(WHAT YOU NEED TO DO)
(1) In the interview excerpt about shooting the film, what kind of film was used with the two camera bodies?
(2) Substitute "charged" for "loaded" in the interview excerpt about shooting the film, and write out the part that opens with the words containing "When you’re depicting" and closes with "to depict abortion?".
(3) Resume the interview excerpt about shooting the film, picking up after its final sentence.

(PAGE EXTRACT)
──────────
To shoot it, we used two camera bodies to film. It’s sixteen millimeter film, which is different than shooting digitally. When you shoot digitally, you can stop and start, there’s nothing wasted. But there’s more tension and excitement in doing a long take on film. It means more, more is at stake. So all of those factors and the proximity of the camera to Sydney’s face intensified what she was feeling. We waited to shoot that scene. In a four-week or five-week film shoot, it’s not a scene you do week two. It’s a scene you save to the end. And a lot of people don’t think this way, but sort of how you schedule a film can shape the performances that you get.
I did tell [Sidney] to personalize the answers to her life as much as possible, even questions just about her smoking and her family having any history of heart disease. I also kind of quarantined her a little bit on set that day, because when you work on a film set, it’s a little like a construction site. I hate it, and I really insisted that that day she have a quiet room to sit in alone.
When you’re depicting abortion on-screen, it’s a very loaded subject. You’re dealing with a history of it being portrayed incorrectly or the weight of depicting something accurately. Going into this film, did you have very specific ideas about how you wanted to depict abortion?
It was challenging. I had a lot of anxiety about how I was going to film it because I was working with Planned Parenthood and I didn’t want to increase a stigma and make it seem traumatic. But on the flip side, I think it’s very realistic that a 17-year-old would be very nervous and fearful about the physical aspects of the procedure, even if they’re not doubting their choice. That was something that hung over me, that I wanted it to be true to what I felt the character would feel and not make women think, god I would never do that after they saw it. I hope I found a balance because there is anxiety going into it and doing it alone. That’s really what is at the core of her experience, doing it alone.
──────────
(DATASET EXCERPT)
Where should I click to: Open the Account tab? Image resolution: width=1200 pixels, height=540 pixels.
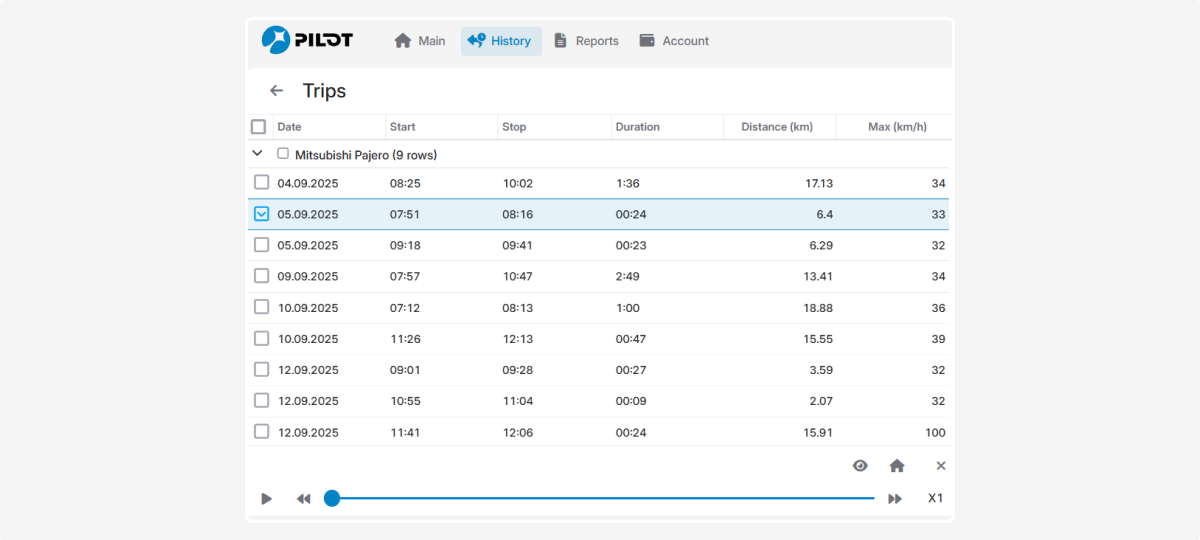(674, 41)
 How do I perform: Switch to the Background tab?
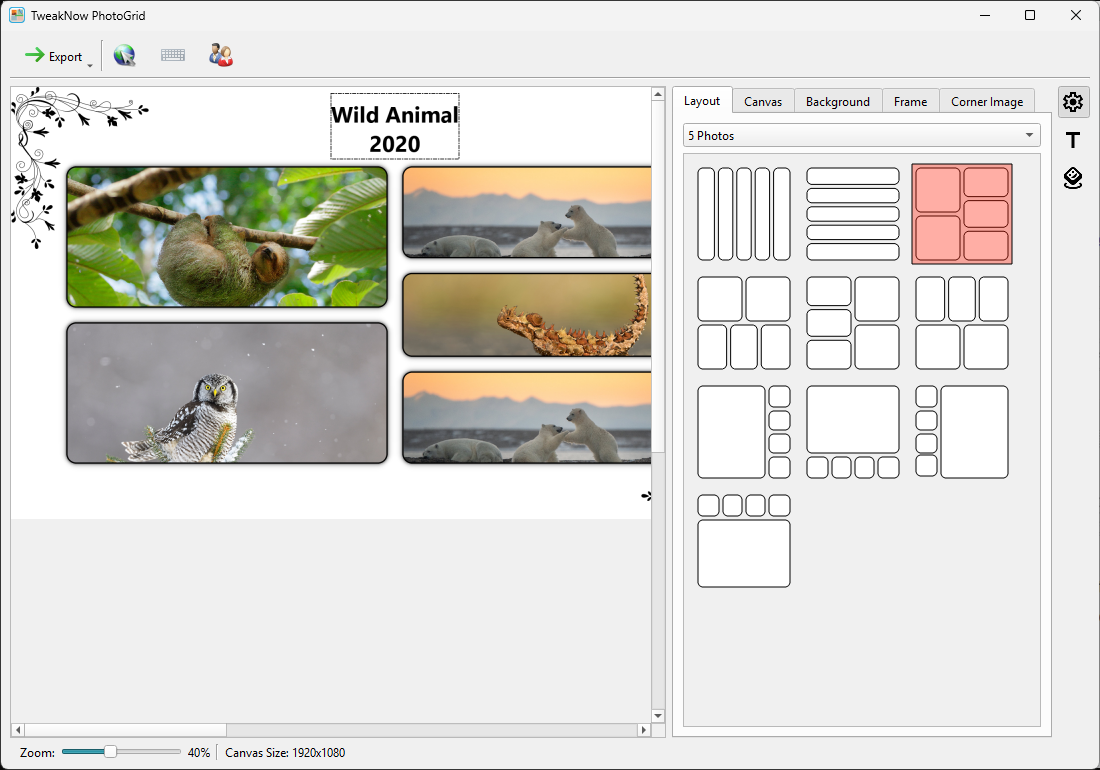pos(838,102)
──────────
(RESPONSES FOR EACH TASK)
(1) Sixteen millimeter film.

(2)
When you’re depicting abortion on-screen, it’s a very charged subject. You’re dealing with a history of it being portrayed incorrectly or the weight of depicting something accurately. Going into this film, did you have very specific ideas about how you wanted to depict abortion?

(3)
Skylar and Autumn have to deal with a lot of leering, predatory men in the movie, whether it’s a man masturbating on the train or father figure. Why was it important to you to include those moments and that culture of toxicity?
When you think about a conventional story, a hero’s journey, which is something they talk a lot about in screenwriting which in some respects the film is, there’s always an antagonist. I didn’t want an antagonist, I didn’t want to explore who had gotten her pregnant. But I was thinking about how I could explore an atmosphere and an environment that is antagonistic to women because that’s so true to our experiences. In a way, the film explores the kind of ambient sexism all young women learn to navigate and deflect and ultimately become sort of desensitized to as you get older.
You work with young actors or first-time or non-actors. And clearly, with this film you care a lot about the accuracy of the clinic conversations and the realism of the story. What’s your relationship like with realism as a director?
I think it’s funny, the concept realism. What is real? You know, because obviously real is as much constructed as any genre is. And I think ultimately realism is what feels authentic to me as the creator. Was it real or authentic to cast a British kid to play a teenager from South Brooklyn in Beach Rats? No. But was he most authentic emotionally to me, for the character? Yes. So realism is ultimately what feels real to me.